** Opening EXTRACTED ENTRIES block **
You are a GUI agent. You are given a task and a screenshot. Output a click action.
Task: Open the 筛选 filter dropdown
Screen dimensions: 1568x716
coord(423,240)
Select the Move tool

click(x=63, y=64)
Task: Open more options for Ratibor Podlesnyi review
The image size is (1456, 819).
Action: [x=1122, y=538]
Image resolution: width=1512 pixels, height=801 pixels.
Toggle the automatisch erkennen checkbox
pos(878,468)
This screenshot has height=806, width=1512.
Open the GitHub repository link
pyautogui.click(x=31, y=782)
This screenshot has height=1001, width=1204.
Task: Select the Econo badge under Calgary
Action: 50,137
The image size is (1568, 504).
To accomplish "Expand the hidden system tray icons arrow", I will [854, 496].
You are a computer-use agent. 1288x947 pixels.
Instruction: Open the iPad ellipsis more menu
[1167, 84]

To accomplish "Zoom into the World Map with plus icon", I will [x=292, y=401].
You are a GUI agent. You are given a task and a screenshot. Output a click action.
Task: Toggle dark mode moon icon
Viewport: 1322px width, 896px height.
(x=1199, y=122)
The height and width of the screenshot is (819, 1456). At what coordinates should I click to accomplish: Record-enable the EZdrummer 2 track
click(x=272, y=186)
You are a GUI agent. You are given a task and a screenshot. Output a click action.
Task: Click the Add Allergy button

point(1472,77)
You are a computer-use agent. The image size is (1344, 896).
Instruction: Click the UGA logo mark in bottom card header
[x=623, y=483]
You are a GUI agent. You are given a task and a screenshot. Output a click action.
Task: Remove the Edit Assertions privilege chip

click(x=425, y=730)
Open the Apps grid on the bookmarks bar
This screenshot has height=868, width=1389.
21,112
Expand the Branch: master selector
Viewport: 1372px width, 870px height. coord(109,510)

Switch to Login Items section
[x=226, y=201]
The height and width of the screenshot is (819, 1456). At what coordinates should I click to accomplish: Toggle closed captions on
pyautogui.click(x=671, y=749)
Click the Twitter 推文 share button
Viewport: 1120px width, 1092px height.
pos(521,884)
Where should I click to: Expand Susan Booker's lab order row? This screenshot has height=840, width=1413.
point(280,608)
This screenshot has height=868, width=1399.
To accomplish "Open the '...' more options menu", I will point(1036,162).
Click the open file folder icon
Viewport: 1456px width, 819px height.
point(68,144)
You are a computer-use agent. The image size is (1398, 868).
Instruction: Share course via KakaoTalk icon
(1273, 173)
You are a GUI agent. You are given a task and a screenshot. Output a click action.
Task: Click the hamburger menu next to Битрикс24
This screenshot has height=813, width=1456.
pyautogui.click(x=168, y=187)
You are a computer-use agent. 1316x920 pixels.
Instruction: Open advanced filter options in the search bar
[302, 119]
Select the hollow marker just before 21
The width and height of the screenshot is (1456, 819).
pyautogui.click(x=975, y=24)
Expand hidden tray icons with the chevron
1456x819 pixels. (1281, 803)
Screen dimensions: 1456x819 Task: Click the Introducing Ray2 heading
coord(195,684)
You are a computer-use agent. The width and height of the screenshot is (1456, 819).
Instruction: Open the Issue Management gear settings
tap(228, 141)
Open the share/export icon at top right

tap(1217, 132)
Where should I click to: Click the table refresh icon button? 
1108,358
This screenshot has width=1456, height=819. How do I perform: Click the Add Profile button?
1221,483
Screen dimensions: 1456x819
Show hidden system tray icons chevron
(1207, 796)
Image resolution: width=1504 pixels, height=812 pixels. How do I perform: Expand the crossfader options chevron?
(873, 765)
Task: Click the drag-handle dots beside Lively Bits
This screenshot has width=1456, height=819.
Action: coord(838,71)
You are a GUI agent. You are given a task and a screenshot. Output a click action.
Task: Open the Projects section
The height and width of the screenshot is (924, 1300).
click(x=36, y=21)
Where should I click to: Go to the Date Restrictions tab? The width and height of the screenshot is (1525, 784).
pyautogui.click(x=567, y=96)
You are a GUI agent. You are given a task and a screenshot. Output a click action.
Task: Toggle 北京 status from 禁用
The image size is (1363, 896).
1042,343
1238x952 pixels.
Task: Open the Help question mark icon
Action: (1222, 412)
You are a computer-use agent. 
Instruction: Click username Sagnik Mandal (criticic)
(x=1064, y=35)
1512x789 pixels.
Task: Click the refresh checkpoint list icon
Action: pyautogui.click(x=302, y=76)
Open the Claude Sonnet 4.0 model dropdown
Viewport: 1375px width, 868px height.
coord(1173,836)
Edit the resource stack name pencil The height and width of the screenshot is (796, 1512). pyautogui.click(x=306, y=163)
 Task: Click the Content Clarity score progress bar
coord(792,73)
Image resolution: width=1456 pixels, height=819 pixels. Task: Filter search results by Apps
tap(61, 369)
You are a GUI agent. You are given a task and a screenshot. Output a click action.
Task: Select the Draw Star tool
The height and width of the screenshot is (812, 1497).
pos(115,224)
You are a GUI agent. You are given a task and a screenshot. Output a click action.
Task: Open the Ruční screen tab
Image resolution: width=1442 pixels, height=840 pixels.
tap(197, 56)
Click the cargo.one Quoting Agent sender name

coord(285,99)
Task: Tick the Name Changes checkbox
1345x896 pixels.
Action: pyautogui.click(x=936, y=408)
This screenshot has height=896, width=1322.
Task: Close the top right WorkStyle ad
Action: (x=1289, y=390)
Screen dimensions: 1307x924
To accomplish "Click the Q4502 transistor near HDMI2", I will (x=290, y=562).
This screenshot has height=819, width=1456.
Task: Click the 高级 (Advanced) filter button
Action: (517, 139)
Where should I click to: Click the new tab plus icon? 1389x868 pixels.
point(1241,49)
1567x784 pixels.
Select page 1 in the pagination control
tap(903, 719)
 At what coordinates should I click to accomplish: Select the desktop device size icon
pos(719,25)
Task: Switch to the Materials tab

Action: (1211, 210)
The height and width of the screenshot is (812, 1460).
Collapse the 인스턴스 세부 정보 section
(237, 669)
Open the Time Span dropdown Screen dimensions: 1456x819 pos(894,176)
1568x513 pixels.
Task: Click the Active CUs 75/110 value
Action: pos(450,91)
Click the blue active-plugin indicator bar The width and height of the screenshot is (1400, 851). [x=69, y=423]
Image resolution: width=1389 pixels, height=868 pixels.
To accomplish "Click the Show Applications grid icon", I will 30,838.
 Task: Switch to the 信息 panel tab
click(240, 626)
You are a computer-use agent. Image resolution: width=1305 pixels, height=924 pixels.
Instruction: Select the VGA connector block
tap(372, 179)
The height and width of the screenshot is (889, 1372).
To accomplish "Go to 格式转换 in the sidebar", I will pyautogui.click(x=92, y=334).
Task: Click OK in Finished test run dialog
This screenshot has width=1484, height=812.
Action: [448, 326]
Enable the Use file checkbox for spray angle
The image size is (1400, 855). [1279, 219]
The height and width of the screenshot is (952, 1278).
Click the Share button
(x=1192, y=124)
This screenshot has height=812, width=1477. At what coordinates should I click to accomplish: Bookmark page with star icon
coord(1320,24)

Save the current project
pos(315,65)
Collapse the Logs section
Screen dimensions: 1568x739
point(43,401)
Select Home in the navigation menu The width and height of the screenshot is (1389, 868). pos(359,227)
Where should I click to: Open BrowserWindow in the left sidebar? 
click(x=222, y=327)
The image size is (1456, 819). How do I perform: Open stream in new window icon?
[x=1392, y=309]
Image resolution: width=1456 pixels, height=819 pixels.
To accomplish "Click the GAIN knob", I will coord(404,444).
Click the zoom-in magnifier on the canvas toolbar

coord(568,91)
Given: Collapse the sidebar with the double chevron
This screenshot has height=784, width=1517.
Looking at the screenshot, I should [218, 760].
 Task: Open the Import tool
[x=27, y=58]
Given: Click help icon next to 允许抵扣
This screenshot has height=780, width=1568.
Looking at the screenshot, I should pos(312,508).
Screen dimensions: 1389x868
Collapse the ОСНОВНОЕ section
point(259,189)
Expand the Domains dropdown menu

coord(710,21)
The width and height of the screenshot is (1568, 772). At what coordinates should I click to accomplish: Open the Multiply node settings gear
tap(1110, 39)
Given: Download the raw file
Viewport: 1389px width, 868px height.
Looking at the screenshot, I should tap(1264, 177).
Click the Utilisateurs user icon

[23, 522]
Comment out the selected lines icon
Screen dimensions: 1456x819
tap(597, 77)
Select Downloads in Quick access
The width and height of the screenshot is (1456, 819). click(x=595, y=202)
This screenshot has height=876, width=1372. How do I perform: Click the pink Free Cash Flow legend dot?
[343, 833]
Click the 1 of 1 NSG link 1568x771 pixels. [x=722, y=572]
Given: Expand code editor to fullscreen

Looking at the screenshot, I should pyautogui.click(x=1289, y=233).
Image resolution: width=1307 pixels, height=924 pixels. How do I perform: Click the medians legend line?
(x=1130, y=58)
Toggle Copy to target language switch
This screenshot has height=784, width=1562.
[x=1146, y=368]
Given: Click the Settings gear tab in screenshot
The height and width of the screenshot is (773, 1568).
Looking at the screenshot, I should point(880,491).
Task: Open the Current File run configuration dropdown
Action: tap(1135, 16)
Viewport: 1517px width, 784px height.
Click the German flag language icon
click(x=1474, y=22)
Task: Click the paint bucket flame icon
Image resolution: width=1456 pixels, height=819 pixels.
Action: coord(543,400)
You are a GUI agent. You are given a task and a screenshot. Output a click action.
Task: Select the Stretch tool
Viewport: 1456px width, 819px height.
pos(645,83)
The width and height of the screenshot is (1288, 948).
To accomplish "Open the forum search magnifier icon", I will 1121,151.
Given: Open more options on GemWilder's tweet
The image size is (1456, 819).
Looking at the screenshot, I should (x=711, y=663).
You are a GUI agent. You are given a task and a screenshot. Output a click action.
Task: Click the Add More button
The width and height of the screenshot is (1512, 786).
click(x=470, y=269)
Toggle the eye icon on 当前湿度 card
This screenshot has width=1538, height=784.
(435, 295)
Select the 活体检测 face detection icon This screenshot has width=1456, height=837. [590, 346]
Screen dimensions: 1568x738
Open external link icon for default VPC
** Closing EXTRACTED ENTRIES block **
● **EXERCISE**
A single integer is the expected output: the number of lines in the data that include the word "next".

● **ANSWER BOX**
2